The most popular form of down-hole pump is the sucker rod pump. It comprises a dual ball and seat assembly, and a pump barrel containing a plunger. A string of sucker rods connects the downhole pump to a pump jack at the surface. The pump jack at the surface provides the reciprocating motion to the rods which in turn provides the reciprocal motion to stroke the pump, which is a fluid displacement device. As the pump strokes, fluids above the pump are gravity fed into the pump chamber and are then pumped up the production tubing and out of the wellbore to the surface facilities. Other downhole pump systems include progressive cavity, jet, electric submersible pumps and others.

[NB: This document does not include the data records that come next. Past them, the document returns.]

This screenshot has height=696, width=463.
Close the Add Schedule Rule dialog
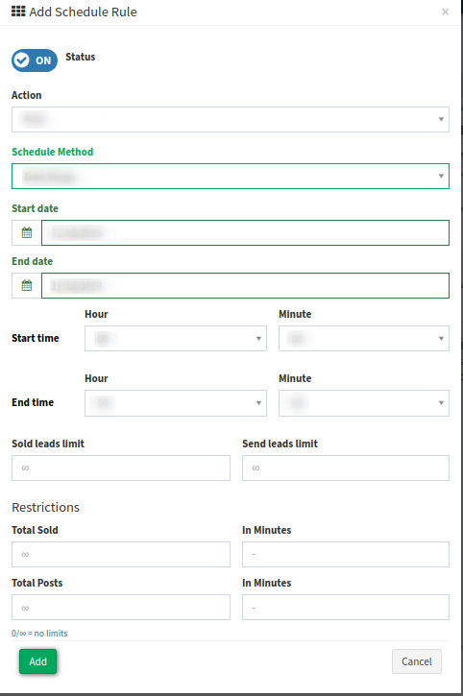445,12
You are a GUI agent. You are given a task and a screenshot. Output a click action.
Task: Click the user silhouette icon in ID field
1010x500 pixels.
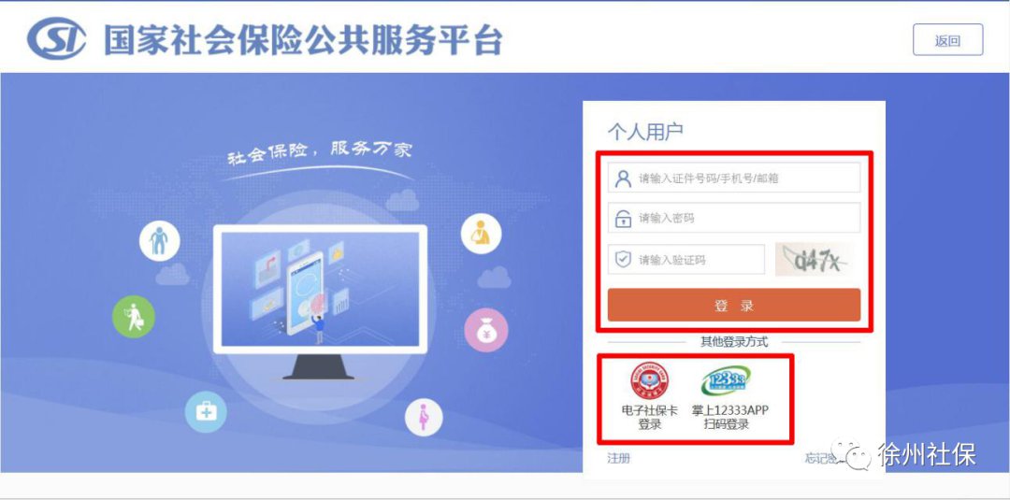coord(623,179)
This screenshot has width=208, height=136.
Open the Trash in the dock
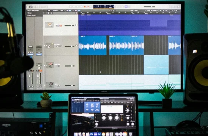tap(130, 134)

A plunger lift system utilizes compressed gas to lift a free piston traveling from the bottom of the tubing in the wellbore to the surface. Most plunger lift systems utilize the energy from a reservoir by closing in the well periodically in order to build up pressure in the wellbore. The well is then opened rapidly which creates a pressure differential, and as the plunger travels to the surface, it lifts reservoir liquids that have accumulated above the plunger. Like the pump, the plunger is also a fluid displacement device.

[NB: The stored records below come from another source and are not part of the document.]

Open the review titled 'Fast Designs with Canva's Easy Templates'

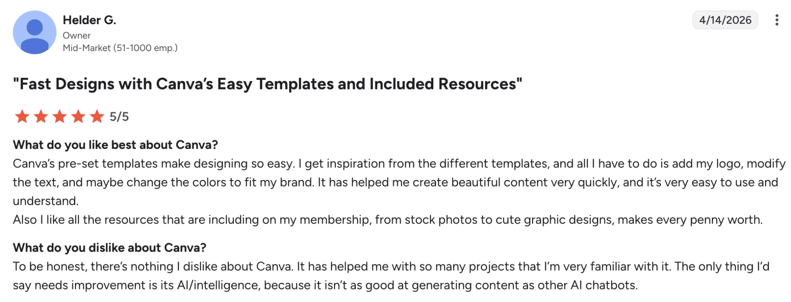point(267,83)
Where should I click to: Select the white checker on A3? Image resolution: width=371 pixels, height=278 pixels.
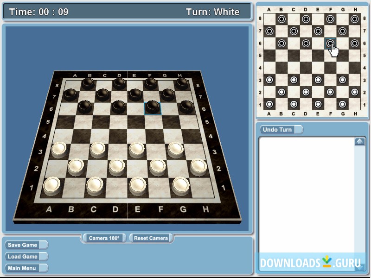[58, 149]
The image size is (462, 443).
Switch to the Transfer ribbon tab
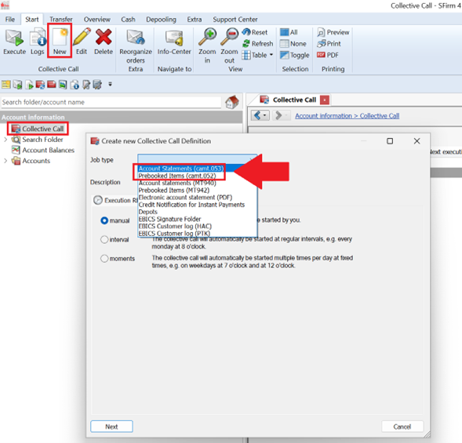click(x=61, y=20)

Compressed gas systems can be either continuous or intermittent. As their names imply, continuous systems continuously inject gas into the wellbore and intermittent systems inject gas intermittently. In both systems, compressed gas flows into the casing-tubing annulus of the well and travels down the wellbore to a gas lift valve contained in the tubing string. If the gas pressure in the casing-tubing annulus is sufficiently high compared to the pressure inside the tubing adjacent to the valve, the gas lift valve will be in the open position which subsequently allows gas in the casing-tubing annulus to enter the tubing and thus lift liquids in the tubing out of the wellbore. Continuous gas lift systems work effectively unless the reservoir has a depletion or partial depletion drive, which results in a pressure decline in the reservoir as fluids are removed. When the reservoir pressure depletes to a point that the gas lift pressure causes significant back pressure on the reservoir, continuous gas lift systems become inefficient and the flow rate from the well is reduced until it is uneconomic to operate the system. Intermittent gas lift systems apply this back pressure intermittently and therefore can operate economically for longer periods of time than continuous systems. Intermittent systems are not as common as continuous systems because of the difficulties and expense of operating surface equipment on an intermittent basis.
Horizontal drilling was developed to access irregular fossil energy deposits in order to enhance the recovery of hydrocarbons. Directional drilling was developed to access fossil energy deposits some distance from the surface location of the wellbore. Generally, both of these drilling methods begin with a vertical hole or well. At a certain point in this vertical well, a turn of the drilling tool is initiated which eventually brings the drilling tool into a deviated position with respect to the vertical position.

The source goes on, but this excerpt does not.